Source records

********

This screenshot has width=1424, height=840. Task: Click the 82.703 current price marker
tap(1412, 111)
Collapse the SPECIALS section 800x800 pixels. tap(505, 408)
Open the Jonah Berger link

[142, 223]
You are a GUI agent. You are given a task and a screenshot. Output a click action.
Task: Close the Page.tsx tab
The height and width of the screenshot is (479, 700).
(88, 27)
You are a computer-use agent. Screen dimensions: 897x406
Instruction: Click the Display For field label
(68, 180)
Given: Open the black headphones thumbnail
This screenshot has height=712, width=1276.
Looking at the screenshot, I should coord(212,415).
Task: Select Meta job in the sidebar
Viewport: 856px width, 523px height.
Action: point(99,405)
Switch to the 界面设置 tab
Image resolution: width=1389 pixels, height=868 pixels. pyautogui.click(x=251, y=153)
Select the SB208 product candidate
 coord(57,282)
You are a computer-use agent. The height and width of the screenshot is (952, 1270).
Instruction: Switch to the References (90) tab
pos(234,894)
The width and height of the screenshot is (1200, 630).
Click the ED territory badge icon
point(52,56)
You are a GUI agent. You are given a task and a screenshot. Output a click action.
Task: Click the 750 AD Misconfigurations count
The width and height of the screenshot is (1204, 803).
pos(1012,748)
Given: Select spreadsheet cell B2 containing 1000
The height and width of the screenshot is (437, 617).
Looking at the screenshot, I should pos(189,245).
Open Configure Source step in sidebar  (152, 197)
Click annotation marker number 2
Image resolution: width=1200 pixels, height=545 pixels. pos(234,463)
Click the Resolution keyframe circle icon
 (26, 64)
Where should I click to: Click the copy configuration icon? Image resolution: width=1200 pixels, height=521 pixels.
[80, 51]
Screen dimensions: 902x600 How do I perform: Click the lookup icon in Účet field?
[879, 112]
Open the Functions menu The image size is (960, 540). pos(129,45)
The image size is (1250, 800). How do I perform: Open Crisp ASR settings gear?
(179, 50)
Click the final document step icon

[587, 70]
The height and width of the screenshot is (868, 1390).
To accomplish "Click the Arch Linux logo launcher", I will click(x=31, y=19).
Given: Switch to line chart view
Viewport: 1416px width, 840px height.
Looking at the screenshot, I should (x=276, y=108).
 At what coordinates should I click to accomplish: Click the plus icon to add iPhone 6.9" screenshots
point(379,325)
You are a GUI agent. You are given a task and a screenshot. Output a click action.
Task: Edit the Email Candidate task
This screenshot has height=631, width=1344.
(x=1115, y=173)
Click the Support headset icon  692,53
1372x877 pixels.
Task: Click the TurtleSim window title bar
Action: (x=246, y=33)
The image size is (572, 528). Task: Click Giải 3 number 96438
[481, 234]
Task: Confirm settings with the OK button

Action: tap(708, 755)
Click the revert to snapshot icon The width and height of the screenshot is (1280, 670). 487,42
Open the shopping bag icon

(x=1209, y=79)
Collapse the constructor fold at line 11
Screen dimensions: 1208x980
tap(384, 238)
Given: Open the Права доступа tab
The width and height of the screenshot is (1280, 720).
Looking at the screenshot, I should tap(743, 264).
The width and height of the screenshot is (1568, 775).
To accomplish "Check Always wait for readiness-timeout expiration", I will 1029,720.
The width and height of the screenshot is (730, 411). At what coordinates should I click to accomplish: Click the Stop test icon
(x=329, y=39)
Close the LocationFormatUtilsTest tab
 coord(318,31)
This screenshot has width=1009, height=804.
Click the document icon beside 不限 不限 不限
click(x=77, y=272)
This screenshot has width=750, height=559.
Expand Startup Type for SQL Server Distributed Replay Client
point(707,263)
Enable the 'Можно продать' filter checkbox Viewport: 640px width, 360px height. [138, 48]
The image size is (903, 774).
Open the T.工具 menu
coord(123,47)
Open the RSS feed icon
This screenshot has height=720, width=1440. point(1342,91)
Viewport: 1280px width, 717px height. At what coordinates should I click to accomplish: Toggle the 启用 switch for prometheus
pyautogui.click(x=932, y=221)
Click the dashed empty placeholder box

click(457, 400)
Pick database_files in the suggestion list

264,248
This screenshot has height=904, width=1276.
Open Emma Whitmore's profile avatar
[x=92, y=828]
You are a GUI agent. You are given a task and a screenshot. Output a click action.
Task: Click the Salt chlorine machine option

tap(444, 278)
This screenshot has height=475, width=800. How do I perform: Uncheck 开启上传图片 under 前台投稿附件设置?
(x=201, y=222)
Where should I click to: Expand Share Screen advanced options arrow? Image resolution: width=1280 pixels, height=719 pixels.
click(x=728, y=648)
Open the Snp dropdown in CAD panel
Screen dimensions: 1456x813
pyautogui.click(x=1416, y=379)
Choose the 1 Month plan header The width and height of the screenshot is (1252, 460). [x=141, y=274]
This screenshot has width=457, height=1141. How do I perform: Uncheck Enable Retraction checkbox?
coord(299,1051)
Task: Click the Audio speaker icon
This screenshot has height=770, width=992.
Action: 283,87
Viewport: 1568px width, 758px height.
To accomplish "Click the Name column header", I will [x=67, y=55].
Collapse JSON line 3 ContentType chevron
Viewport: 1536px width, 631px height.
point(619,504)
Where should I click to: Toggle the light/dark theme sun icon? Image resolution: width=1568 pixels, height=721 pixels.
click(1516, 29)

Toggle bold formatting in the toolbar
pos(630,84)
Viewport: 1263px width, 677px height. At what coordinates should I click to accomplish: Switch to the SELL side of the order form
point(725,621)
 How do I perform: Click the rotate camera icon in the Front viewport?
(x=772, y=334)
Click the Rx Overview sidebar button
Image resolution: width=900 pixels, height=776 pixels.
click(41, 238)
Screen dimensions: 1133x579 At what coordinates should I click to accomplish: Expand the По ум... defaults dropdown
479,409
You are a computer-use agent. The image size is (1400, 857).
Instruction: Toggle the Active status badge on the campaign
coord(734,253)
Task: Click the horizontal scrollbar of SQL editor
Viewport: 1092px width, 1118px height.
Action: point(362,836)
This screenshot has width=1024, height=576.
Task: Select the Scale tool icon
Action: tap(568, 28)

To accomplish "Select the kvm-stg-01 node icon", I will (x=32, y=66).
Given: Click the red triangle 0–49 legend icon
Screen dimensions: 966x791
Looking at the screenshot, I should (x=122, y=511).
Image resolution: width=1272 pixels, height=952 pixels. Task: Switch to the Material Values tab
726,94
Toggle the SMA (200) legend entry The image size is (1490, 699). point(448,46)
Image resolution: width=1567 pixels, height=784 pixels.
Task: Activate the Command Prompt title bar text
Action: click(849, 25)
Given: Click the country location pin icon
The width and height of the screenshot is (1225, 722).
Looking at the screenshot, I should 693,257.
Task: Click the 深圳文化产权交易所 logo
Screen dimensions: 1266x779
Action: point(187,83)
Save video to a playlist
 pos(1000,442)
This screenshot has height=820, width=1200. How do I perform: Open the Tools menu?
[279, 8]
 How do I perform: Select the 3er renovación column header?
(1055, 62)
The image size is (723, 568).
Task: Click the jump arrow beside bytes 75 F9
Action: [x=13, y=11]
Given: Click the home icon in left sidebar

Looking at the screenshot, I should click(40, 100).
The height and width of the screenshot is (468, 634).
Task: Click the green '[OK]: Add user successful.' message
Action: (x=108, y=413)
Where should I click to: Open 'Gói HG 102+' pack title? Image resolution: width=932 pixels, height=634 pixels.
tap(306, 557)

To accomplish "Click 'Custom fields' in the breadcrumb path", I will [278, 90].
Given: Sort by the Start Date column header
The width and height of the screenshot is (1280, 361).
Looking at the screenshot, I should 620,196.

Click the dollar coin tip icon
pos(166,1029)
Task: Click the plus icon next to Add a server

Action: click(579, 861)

********

» Exercise directions: Please type the entries above out again exactly.

» Solution below:
This screenshot has width=1424, height=840. Task: Click the 82.703 current price marker
tap(1412, 111)
Collapse the SPECIALS section 800x800 pixels. tap(505, 408)
Open the Jonah Berger link

[142, 223]
You are a GUI agent. You are given a task and a screenshot. Output a click action.
Task: Close the Page.tsx tab
The height and width of the screenshot is (479, 700).
(88, 27)
You are a computer-use agent. Screen dimensions: 897x406
Instruction: Click the Display For field label
(68, 180)
Given: Open the black headphones thumbnail
This screenshot has height=712, width=1276.
Looking at the screenshot, I should coord(212,415).
Task: Select Meta job in the sidebar
Viewport: 856px width, 523px height.
Action: point(99,405)
Switch to the 界面设置 tab
Image resolution: width=1389 pixels, height=868 pixels. pyautogui.click(x=251, y=153)
Select the SB208 product candidate
 coord(57,282)
You are a computer-use agent. The height and width of the screenshot is (952, 1270).
Instruction: Switch to the References (90) tab
pos(234,894)
The width and height of the screenshot is (1200, 630).
Click the ED territory badge icon
point(52,56)
You are a GUI agent. You are given a task and a screenshot. Output a click action.
Task: Click the 750 AD Misconfigurations count
The width and height of the screenshot is (1204, 803).
pos(1012,748)
Given: Select spreadsheet cell B2 containing 1000
The height and width of the screenshot is (437, 617).
Looking at the screenshot, I should pos(189,245).
Open Configure Source step in sidebar  (152, 197)
Click annotation marker number 2
Image resolution: width=1200 pixels, height=545 pixels. pos(234,463)
Click the Resolution keyframe circle icon
 (26, 64)
Where should I click to: Click the copy configuration icon? Image resolution: width=1200 pixels, height=521 pixels.
[80, 51]
Screen dimensions: 902x600 How do I perform: Click the lookup icon in Účet field?
[879, 112]
Open the Functions menu The image size is (960, 540). pos(129,45)
The image size is (1250, 800). How do I perform: Open Crisp ASR settings gear?
(179, 50)
Click the final document step icon

[587, 70]
The height and width of the screenshot is (868, 1390).
To accomplish "Click the Arch Linux logo launcher", I will click(x=31, y=19).
Given: Switch to line chart view
Viewport: 1416px width, 840px height.
Looking at the screenshot, I should (x=276, y=108).
 At what coordinates should I click to accomplish: Click the plus icon to add iPhone 6.9" screenshots
point(379,325)
You are a GUI agent. You are given a task and a screenshot. Output a click action.
Task: Edit the Email Candidate task
This screenshot has height=631, width=1344.
(x=1115, y=173)
Click the Support headset icon  692,53
1372x877 pixels.
Task: Click the TurtleSim window title bar
Action: (x=246, y=33)
The image size is (572, 528). Task: Click Giải 3 number 96438
[481, 234]
Task: Confirm settings with the OK button

Action: tap(708, 755)
Click the revert to snapshot icon The width and height of the screenshot is (1280, 670). 487,42
Open the shopping bag icon

(x=1209, y=79)
Collapse the constructor fold at line 11
Screen dimensions: 1208x980
tap(384, 238)
Given: Open the Права доступа tab
The width and height of the screenshot is (1280, 720).
Looking at the screenshot, I should tap(743, 264).
The width and height of the screenshot is (1568, 775).
To accomplish "Check Always wait for readiness-timeout expiration", I will 1029,720.
The width and height of the screenshot is (730, 411). At what coordinates should I click to accomplish: Click the Stop test icon
(x=329, y=39)
Close the LocationFormatUtilsTest tab
 coord(318,31)
This screenshot has width=1009, height=804.
Click the document icon beside 不限 不限 不限
click(x=77, y=272)
This screenshot has width=750, height=559.
Expand Startup Type for SQL Server Distributed Replay Client
point(707,263)
Enable the 'Можно продать' filter checkbox Viewport: 640px width, 360px height. [138, 48]
The image size is (903, 774).
Open the T.工具 menu
coord(123,47)
Open the RSS feed icon
This screenshot has height=720, width=1440. point(1342,91)
Viewport: 1280px width, 717px height. At what coordinates should I click to accomplish: Toggle the 启用 switch for prometheus
pyautogui.click(x=932, y=221)
Click the dashed empty placeholder box

click(457, 400)
Pick database_files in the suggestion list

264,248
This screenshot has height=904, width=1276.
Open Emma Whitmore's profile avatar
[x=92, y=828]
You are a GUI agent. You are given a task and a screenshot. Output a click action.
Task: Click the Salt chlorine machine option

tap(444, 278)
This screenshot has height=475, width=800. How do I perform: Uncheck 开启上传图片 under 前台投稿附件设置?
(x=201, y=222)
Where should I click to: Expand Share Screen advanced options arrow? Image resolution: width=1280 pixels, height=719 pixels.
click(x=728, y=648)
Open the Snp dropdown in CAD panel
Screen dimensions: 1456x813
pyautogui.click(x=1416, y=379)
Choose the 1 Month plan header The width and height of the screenshot is (1252, 460). [x=141, y=274]
This screenshot has width=457, height=1141. How do I perform: Uncheck Enable Retraction checkbox?
coord(299,1051)
Task: Click the Audio speaker icon
This screenshot has height=770, width=992.
Action: 283,87
Viewport: 1568px width, 758px height.
To accomplish "Click the Name column header", I will [x=67, y=55].
Collapse JSON line 3 ContentType chevron
Viewport: 1536px width, 631px height.
point(619,504)
Where should I click to: Toggle the light/dark theme sun icon? Image resolution: width=1568 pixels, height=721 pixels.
click(1516, 29)

Toggle bold formatting in the toolbar
pos(630,84)
Viewport: 1263px width, 677px height. At what coordinates should I click to accomplish: Switch to the SELL side of the order form
point(725,621)
 How do I perform: Click the rotate camera icon in the Front viewport?
(x=772, y=334)
Click the Rx Overview sidebar button
Image resolution: width=900 pixels, height=776 pixels.
click(41, 238)
Screen dimensions: 1133x579 At what coordinates should I click to accomplish: Expand the По ум... defaults dropdown
479,409
You are a computer-use agent. The image size is (1400, 857).
Instruction: Toggle the Active status badge on the campaign
coord(734,253)
Task: Click the horizontal scrollbar of SQL editor
Viewport: 1092px width, 1118px height.
Action: point(362,836)
This screenshot has width=1024, height=576.
Task: Select the Scale tool icon
Action: tap(568, 28)

To accomplish "Select the kvm-stg-01 node icon", I will (x=32, y=66).
Given: Click the red triangle 0–49 legend icon
Screen dimensions: 966x791
Looking at the screenshot, I should (x=122, y=511).
Image resolution: width=1272 pixels, height=952 pixels. Task: Switch to the Material Values tab
726,94
Toggle the SMA (200) legend entry The image size is (1490, 699). point(448,46)
Image resolution: width=1567 pixels, height=784 pixels.
Task: Activate the Command Prompt title bar text
Action: click(849, 25)
Given: Click the country location pin icon
The width and height of the screenshot is (1225, 722).
Looking at the screenshot, I should 693,257.
Task: Click the 深圳文化产权交易所 logo
Screen dimensions: 1266x779
Action: point(187,83)
Save video to a playlist
 pos(1000,442)
This screenshot has height=820, width=1200. How do I perform: Open the Tools menu?
[279, 8]
 How do I perform: Select the 3er renovación column header?
(1055, 62)
The image size is (723, 568).
Task: Click the jump arrow beside bytes 75 F9
Action: [x=13, y=11]
Given: Click the home icon in left sidebar

Looking at the screenshot, I should click(40, 100).
The height and width of the screenshot is (468, 634).
Task: Click the green '[OK]: Add user successful.' message
Action: (x=108, y=413)
Where should I click to: Open 'Gói HG 102+' pack title? Image resolution: width=932 pixels, height=634 pixels.
tap(306, 557)

To accomplish "Click 'Custom fields' in the breadcrumb path", I will [278, 90].
Given: Sort by the Start Date column header
The width and height of the screenshot is (1280, 361).
Looking at the screenshot, I should 620,196.

Click the dollar coin tip icon
pos(166,1029)
Task: Click the plus icon next to Add a server

Action: click(579, 861)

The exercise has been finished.